「イエス様を信じたら、天国に行ける……」というのは間違っていませんが、その「天国」とはどのようなところでしょう。そこで思い浮かぶのが聖歌687番で、「1. まもなくかなたの流れのそばで、楽しく会いましょう、また友達と。 神様のそばの綺麗な綺麗な川で、みんなで集まる日の、ああ懐かしや。 2. 水晶より透き通る流れのそばで、主を賛美しましょう、み使いたちと……」と歌われます。
これは黙示録22章に描かれた新しいエルサレムの情景です。ただ、これは死んですぐに行く世界ではなく、キリストの再臨の際に既に死んだ信仰者が、新しい身体で復活した後に入れていただける世界です。
実は、聖書には死んだ直後にたましいが入るはずのパラダイスの描写はほとんどありません。多くの日本人からしたら、「なんで天国に綺麗な川があるのだろう……三途の川の向こうに、また川があるの?」と思うかもしれません。
しかし、聖書に描かれる新しいエルサレムは、失われたエデンの園の祝福が回復される世界で、そこから世界を潤す「いのちの水の川」が流れ出ています。水が貴重な山の上の町のエルサレムの住民にとって心に響く表現でもあります。
イメージ・トレーニングという表現もあるように、人生のゴールをいつも心の中で思い浮かべることは、霊的な祝福をこの地で体験できるための鍵でもあります。
世界の歴史はエデンの園から始まって新しいエルサレムに向かっています。私たちは自分の人生のゴールをいつも霊の目で見続けることで、この世の様々な苦難を乗り越える勇気が湧いてくるのではないでしょうか。
1.「ついに、いと高き所から私たちに霊が注がれ」
32章1節では、「見よ。一人の王が正義によって治める。首長たちは公正(さばき)によって支配する」と記されます。
イスラエルの堕落は指導者たちが私利私欲に走ったことから始まりましたが、預言された王が登場するとき、指導者たちに関して「それぞれの人がなる」と、まず言われ、「風を避ける避け所、また嵐を避ける隠れ場のように、そして、砂漠にある水の流れのように、また乾ききった地における大きな岩の陰のように」と描かれます (32:2)。
それは創造主ご自身が指導者たちをそのように変えてくださるという意味です。さらにそのときの状態が、「見る者は目を閉ざすことがなく、聞く者は耳を傾け、性急な者の心も知識を悟り、もつれた舌がはっきりと速やかに語る」(32:3、4) と描かれます。
たとえば、独裁国家では「見ざる、言わざる、聞かざる」の故事が本来の意味を離れ、権力者の意に沿わないことを「見たり、聞いたり、言ったりしない」という呪縛の効果を持つことがありますが、キリストが支配する世界において私たちは、この世の悲惨にも「目を閉ざす」ことなく、面倒な話にも「耳を傾け」、「性急」な結論を出す代わりに「知識を悟り」、この世界をより良くするために言うべきことは「はっきり……語る」ことが許されます。

*課題*.
A – 次の(i)〜(iii)が本文の内容と合っているかどうかを、それぞれ「はい」か「いいえ」で答え、判断の根拠となる本文の語句をそのまま引用しなさい。
(i) 黙示録22章に描かれた新しいエルサレムは、死んですぐに行く世界である。
(ii) 新しいエルサレムからは「いのちの水の川」が流れ出ている。
(iii) 聖書には、死んだ直後にたましいが入るパラダイスの描写が数多くある。
B – 本文のうち、「しかし、聖書に描かれる新しい」を含む語句で始まり「2:3、4) と描かれます。」で終わる箇所を書き抜きなさい。

*掲載記録*.
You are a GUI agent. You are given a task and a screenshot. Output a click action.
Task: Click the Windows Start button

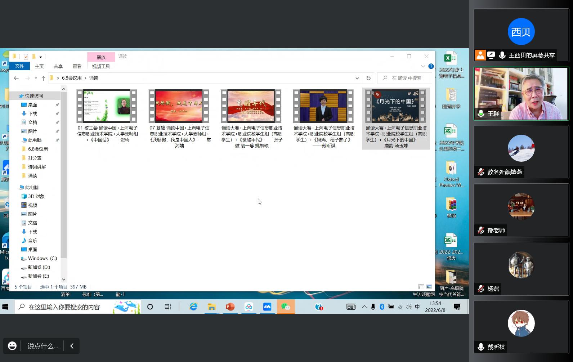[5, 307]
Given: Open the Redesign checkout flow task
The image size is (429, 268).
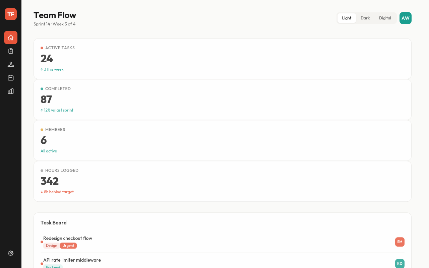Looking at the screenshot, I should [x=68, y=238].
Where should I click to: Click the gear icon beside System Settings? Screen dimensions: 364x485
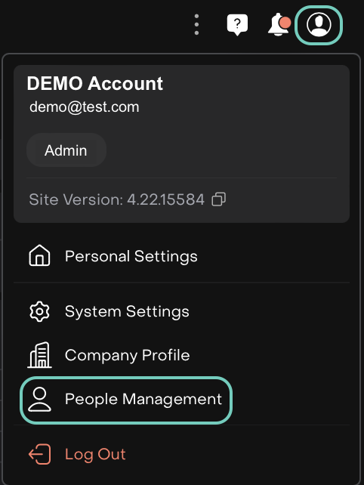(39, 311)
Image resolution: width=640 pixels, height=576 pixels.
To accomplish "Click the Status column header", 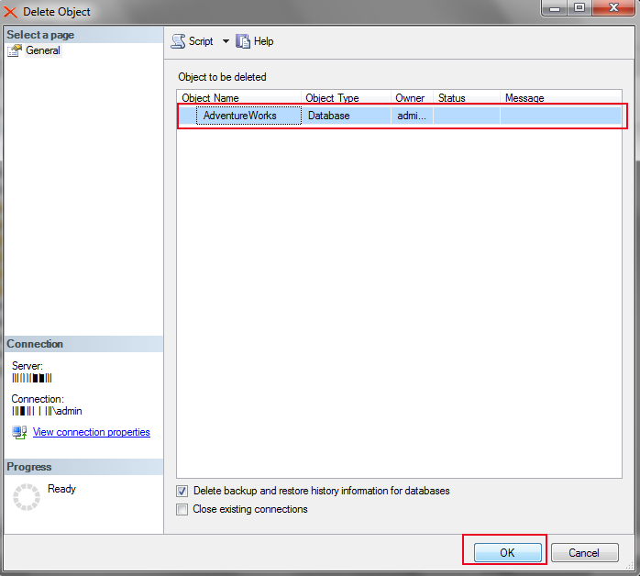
...
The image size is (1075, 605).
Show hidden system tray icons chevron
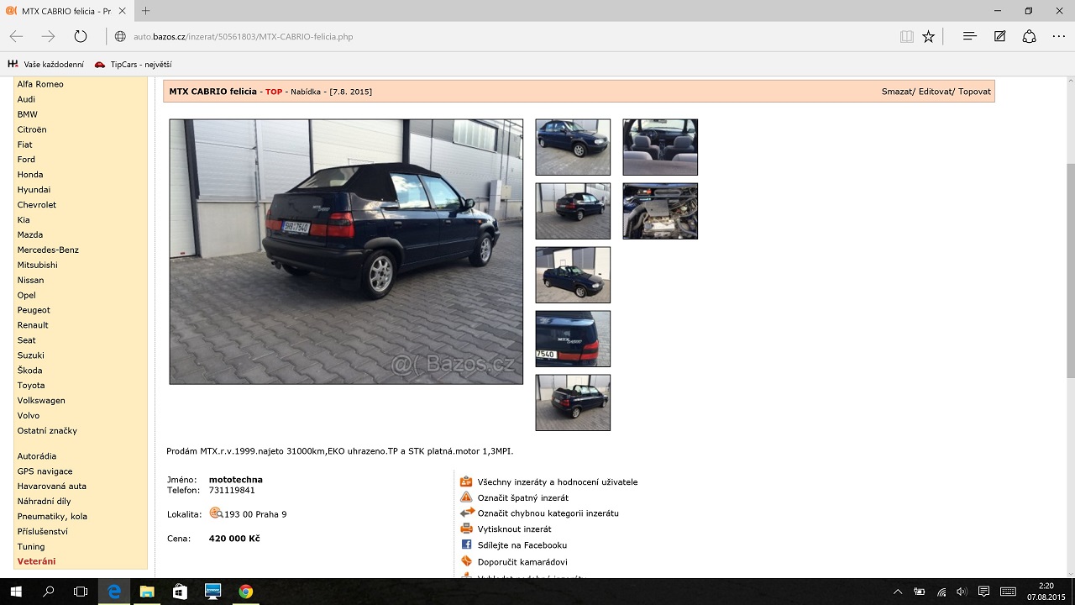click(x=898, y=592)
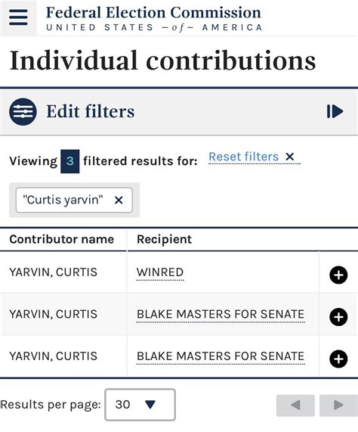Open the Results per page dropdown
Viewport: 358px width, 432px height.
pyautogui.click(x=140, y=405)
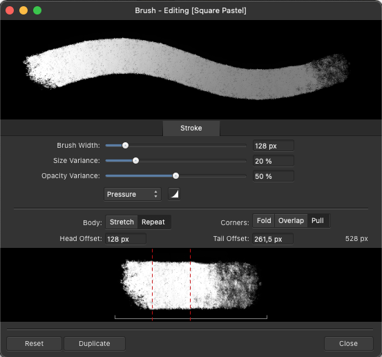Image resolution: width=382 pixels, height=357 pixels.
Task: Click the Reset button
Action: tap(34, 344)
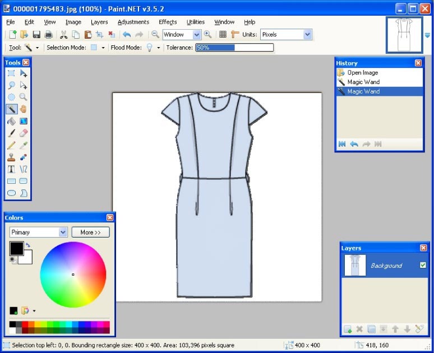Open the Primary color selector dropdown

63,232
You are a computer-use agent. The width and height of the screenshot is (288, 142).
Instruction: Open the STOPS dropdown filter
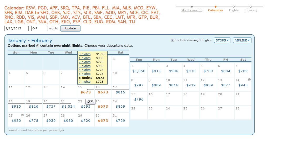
==
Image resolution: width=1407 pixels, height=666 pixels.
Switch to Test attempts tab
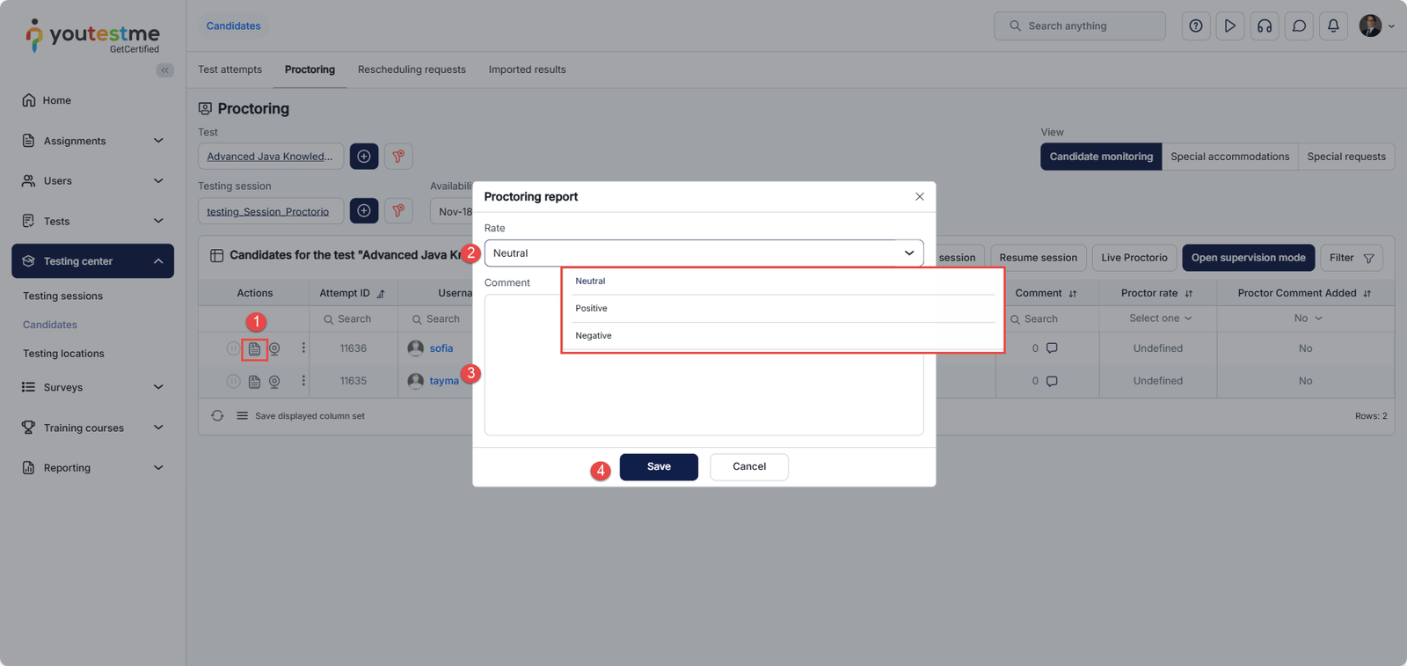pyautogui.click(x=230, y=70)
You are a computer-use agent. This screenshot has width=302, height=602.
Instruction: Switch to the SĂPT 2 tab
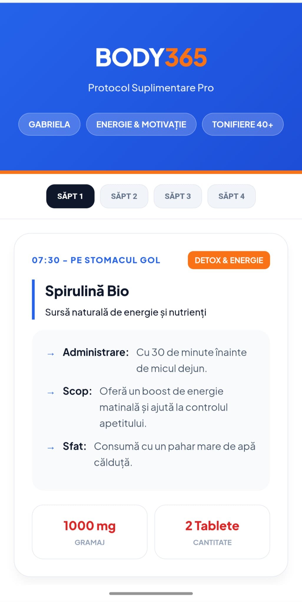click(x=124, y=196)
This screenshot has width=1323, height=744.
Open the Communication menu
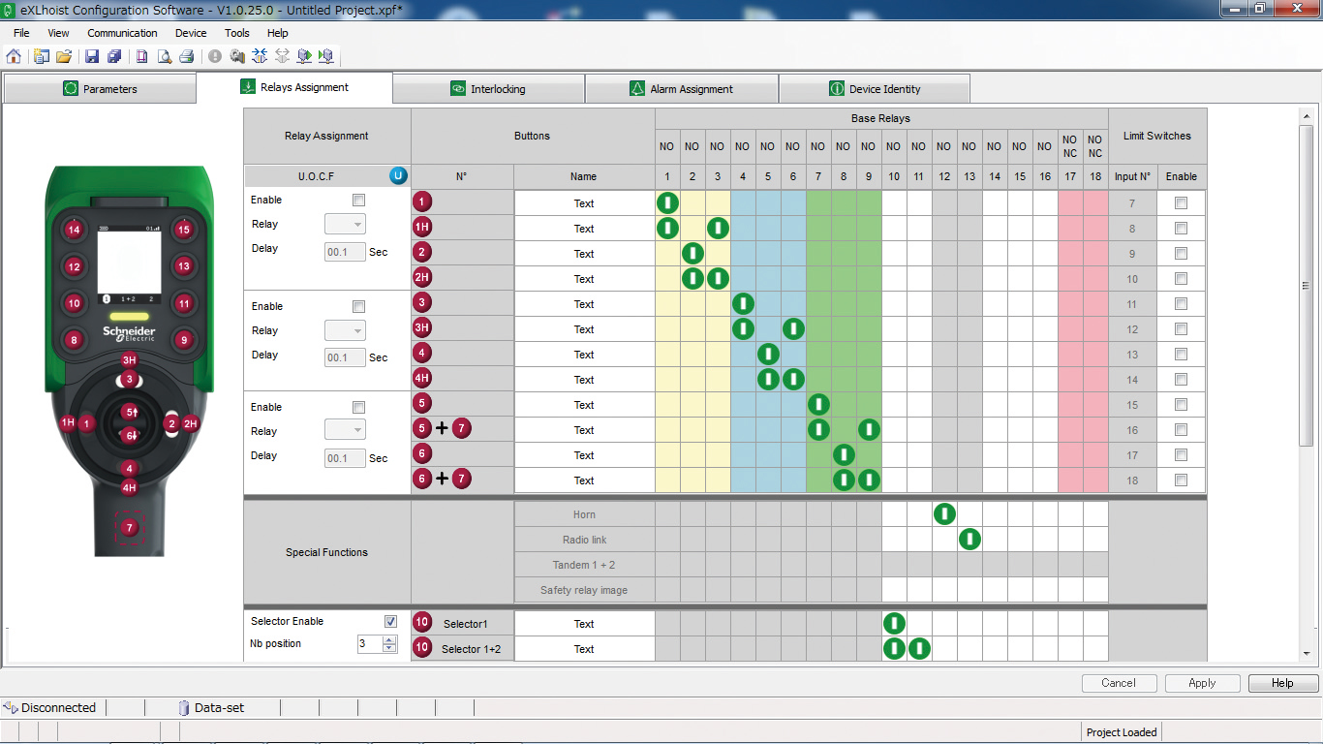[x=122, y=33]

*解答例*.
A –
(i) いいえ。「ただ、これは死んですぐに行く世界ではなく、キリストの再臨の際に既に死んだ信仰者が、新しい身体で復活した後に入れていただける世界です。」
(ii) はい。「そこから世界を潤す「いのちの水の川」が流れ出ています。」
(iii) いいえ。「実は、聖書には死んだ直後にたましいが入るはずのパラダイスの描写はほとんどありません。」

B –
しかし、聖書に描かれる新しいエルサレムは、失われたエデンの園の祝福が回復される世界で、そこから世界を潤す「いのちの水の川」が流れ出ています。水が貴重な山の上の町のエルサレムの住民にとって心に響く表現でもあります。
イメージ・トレーニングという表現もあるように、人生のゴールをいつも心の中で思い浮かべることは、霊的な祝福をこの地で体験できるための鍵でもあります。
世界の歴史はエデンの園から始まって新しいエルサレムに向かっています。私たちは自分の人生のゴールをいつも霊の目で見続けることで、この世の様々な苦難を乗り越える勇気が湧いてくるのではないでしょうか。
1.「ついに、いと高き所から私たちに霊が注がれ」
32章1節では、「見よ。一人の王が正義によって治める。首長たちは公正(さばき)によって支配する」と記されます。
イスラエルの堕落は指導者たちが私利私欲に走ったことから始まりましたが、預言された王が登場するとき、指導者たちに関して「それぞれの人がなる」と、まず言われ、「風を避ける避け所、また嵐を避ける隠れ場のように、そして、砂漠にある水の流れのように、また乾ききった地における大きな岩の陰のように」と描かれます (32:2)。
それは創造主ご自身が指導者たちをそのように変えてくださるという意味です。さらにそのときの状態が、「見る者は目を閉ざすことがなく、聞く者は耳を傾け、性急な者の心も知識を悟り、もつれた舌がはっきりと速やかに語る」(32:3、4) と描かれます。